Moreso, when the ground for impugning the apposite orders, is, grooved in the aforestated purported tenable averments. 11. The learned trial Court, had, in paragraph 13, of its verdict, made, a graphic pronouncement (a) of old khasra Nos. 4901, holding, an area of 3-11 kanals AND after its conversion, into new khasra No. 1349, it holding an area of 0-13-63 hectares, (b) old khasra No. 4895 carrying an area of 2-10 kanals AND after its conversion, into new khasra Nos. 1354 and 1356 both respectively, holding an area of 0-09-58 hectares and 0-00-11 hectares, thereupon, it concluded, that, the total areas of the above said khasra numbers, after their conversion, into new khasra numbers also upon their conversions into commensurate areas thereof, hence holding areas, of, 0-09-59 hectares and not 0-09-69 hectares, as depicted in the revenue records concerned. Since, the aforesaid portion of the mandate, occurring, in paragraph No. 13, of the verdict rendered by the learned trial Court, has, remained unassailed by the defendant, thereupon, it acquires conclusively.
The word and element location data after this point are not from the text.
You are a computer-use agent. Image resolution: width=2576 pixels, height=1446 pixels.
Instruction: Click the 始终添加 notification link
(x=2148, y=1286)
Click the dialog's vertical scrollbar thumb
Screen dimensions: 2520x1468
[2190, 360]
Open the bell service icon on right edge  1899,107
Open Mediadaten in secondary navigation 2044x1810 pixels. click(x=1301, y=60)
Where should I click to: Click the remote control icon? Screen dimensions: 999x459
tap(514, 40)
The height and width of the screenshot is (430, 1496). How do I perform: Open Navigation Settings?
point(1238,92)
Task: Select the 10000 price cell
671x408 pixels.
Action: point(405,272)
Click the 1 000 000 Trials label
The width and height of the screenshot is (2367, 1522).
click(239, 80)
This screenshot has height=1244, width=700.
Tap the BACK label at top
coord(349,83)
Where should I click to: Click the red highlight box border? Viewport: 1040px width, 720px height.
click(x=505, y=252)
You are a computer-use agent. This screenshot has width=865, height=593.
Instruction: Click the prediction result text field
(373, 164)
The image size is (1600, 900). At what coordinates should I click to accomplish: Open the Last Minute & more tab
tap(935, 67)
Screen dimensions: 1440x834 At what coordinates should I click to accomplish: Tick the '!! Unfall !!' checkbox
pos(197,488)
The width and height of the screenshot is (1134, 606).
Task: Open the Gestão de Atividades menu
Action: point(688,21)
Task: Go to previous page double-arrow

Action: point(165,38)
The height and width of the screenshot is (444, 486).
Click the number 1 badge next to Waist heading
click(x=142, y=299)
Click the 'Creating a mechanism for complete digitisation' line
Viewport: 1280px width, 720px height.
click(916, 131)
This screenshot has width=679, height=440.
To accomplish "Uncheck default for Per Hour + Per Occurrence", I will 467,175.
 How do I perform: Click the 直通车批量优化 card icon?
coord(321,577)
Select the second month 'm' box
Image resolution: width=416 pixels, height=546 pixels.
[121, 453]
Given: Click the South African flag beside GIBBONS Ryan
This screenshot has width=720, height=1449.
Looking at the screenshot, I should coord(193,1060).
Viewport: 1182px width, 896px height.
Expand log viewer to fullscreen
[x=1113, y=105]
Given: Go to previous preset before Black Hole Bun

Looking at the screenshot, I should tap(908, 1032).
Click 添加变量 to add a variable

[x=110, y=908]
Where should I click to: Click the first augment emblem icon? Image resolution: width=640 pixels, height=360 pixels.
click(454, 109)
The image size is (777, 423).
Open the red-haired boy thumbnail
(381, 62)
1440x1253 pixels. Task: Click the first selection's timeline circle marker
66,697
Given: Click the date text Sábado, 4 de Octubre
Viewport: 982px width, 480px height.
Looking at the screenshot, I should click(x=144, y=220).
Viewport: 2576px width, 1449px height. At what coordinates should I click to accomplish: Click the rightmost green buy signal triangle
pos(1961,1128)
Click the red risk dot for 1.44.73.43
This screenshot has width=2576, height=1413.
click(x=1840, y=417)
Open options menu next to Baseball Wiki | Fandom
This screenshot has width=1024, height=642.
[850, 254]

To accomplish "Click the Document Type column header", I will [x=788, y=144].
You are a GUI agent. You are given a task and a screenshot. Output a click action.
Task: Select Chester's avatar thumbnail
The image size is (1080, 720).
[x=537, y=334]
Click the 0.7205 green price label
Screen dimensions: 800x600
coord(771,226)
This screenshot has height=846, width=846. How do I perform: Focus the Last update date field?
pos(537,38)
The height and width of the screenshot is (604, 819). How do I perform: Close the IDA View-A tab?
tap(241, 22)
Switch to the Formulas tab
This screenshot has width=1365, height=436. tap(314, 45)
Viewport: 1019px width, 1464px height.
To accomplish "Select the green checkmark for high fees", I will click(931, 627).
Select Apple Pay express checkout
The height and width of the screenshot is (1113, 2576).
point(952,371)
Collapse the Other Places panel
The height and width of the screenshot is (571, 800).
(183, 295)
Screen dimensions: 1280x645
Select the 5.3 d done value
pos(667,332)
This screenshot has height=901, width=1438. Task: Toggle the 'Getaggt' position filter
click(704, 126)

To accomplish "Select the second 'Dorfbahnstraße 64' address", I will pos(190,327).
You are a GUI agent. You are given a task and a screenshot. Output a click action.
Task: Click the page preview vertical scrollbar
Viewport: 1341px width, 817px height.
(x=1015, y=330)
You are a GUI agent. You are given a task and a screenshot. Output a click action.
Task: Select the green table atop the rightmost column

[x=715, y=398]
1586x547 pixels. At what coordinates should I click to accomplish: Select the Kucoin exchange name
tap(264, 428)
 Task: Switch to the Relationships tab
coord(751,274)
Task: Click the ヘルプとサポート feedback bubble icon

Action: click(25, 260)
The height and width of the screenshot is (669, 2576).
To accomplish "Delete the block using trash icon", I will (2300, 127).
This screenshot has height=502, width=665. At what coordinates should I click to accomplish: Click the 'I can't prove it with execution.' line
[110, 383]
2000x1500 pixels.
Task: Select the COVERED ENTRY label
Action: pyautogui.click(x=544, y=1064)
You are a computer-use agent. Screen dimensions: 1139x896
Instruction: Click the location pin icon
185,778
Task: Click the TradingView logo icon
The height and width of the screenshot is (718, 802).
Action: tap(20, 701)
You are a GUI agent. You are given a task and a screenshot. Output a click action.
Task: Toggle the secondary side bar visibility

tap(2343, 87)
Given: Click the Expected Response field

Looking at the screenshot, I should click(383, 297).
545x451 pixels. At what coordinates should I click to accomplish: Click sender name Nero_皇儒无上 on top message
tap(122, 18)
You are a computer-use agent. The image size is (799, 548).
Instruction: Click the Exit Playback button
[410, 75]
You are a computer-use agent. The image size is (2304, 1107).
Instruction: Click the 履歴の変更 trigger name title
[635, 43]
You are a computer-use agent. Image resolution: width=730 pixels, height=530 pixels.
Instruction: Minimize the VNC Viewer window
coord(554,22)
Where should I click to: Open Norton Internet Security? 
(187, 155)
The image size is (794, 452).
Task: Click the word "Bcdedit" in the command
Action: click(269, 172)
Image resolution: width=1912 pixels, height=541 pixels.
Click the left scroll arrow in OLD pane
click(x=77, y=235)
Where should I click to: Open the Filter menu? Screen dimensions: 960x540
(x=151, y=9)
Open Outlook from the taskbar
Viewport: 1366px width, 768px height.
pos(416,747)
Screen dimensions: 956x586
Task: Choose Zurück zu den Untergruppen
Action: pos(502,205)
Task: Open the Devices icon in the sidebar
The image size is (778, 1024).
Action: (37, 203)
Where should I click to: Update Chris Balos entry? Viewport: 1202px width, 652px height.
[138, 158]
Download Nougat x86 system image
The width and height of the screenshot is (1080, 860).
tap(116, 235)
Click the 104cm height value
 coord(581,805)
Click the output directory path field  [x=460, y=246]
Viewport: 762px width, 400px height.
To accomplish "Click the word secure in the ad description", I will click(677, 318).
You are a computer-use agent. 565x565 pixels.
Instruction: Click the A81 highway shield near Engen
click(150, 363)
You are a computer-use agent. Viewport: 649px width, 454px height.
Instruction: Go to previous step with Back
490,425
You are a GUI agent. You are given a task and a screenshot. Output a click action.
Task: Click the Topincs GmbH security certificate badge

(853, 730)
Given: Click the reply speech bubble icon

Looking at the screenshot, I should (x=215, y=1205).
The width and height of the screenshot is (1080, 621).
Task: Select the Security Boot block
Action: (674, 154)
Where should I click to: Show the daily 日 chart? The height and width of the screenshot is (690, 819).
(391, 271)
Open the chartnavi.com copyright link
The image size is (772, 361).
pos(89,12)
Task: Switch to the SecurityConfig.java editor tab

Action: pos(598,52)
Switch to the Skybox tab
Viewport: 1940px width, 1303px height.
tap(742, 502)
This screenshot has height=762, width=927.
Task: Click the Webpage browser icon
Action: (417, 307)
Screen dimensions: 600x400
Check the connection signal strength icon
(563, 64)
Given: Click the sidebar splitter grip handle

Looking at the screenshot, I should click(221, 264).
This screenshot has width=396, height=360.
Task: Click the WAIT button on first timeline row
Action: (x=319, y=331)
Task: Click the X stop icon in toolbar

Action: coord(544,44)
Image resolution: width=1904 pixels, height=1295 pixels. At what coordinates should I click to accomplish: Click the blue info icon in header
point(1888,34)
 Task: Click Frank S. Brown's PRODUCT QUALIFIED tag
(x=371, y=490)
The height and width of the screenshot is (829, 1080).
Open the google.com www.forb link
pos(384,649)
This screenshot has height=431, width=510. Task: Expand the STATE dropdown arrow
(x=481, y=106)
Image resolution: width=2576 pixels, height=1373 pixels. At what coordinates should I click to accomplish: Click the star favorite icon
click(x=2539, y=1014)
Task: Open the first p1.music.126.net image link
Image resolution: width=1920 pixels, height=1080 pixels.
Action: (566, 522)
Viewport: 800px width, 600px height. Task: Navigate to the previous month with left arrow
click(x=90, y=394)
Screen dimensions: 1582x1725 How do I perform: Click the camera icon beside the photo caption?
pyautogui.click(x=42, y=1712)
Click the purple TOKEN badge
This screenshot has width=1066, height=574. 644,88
In aftermath, reverence is to be metered thereto, wherefrom, it is imperative to conclude that in consonance, with, the aforesaid binding and conclusive mandate, occurring, in paragraph No. 13 of the verdict of the learned trial Court, the revenue record is required to be corrected. 12. The above discussion, unfolds, that the conclusions as arrived by the learned first Appellate Court as also by the learned trial Court being based upon a proper and mature appreciation of evidence on record. While rendering the findings, the learned first Appellate Court as well as the learned trial Court have not excluded germane and apposite material from consideration. Accordingly, the substantial questions of law are answered accordingly. 13. In view of the above discussion, the present Regular Second Appeal is dismissed. In sequel, the judgments and decrees rendered by both the learned Courts below are maintained and affirmed "excepting" the Revenue Officers concerned meteing apt deference vis-a-vis the aforesaid mandate occurring in para 13 of the verdict rendered by the learned trial Court. All pending applications also stand disposed of. No order as to costs.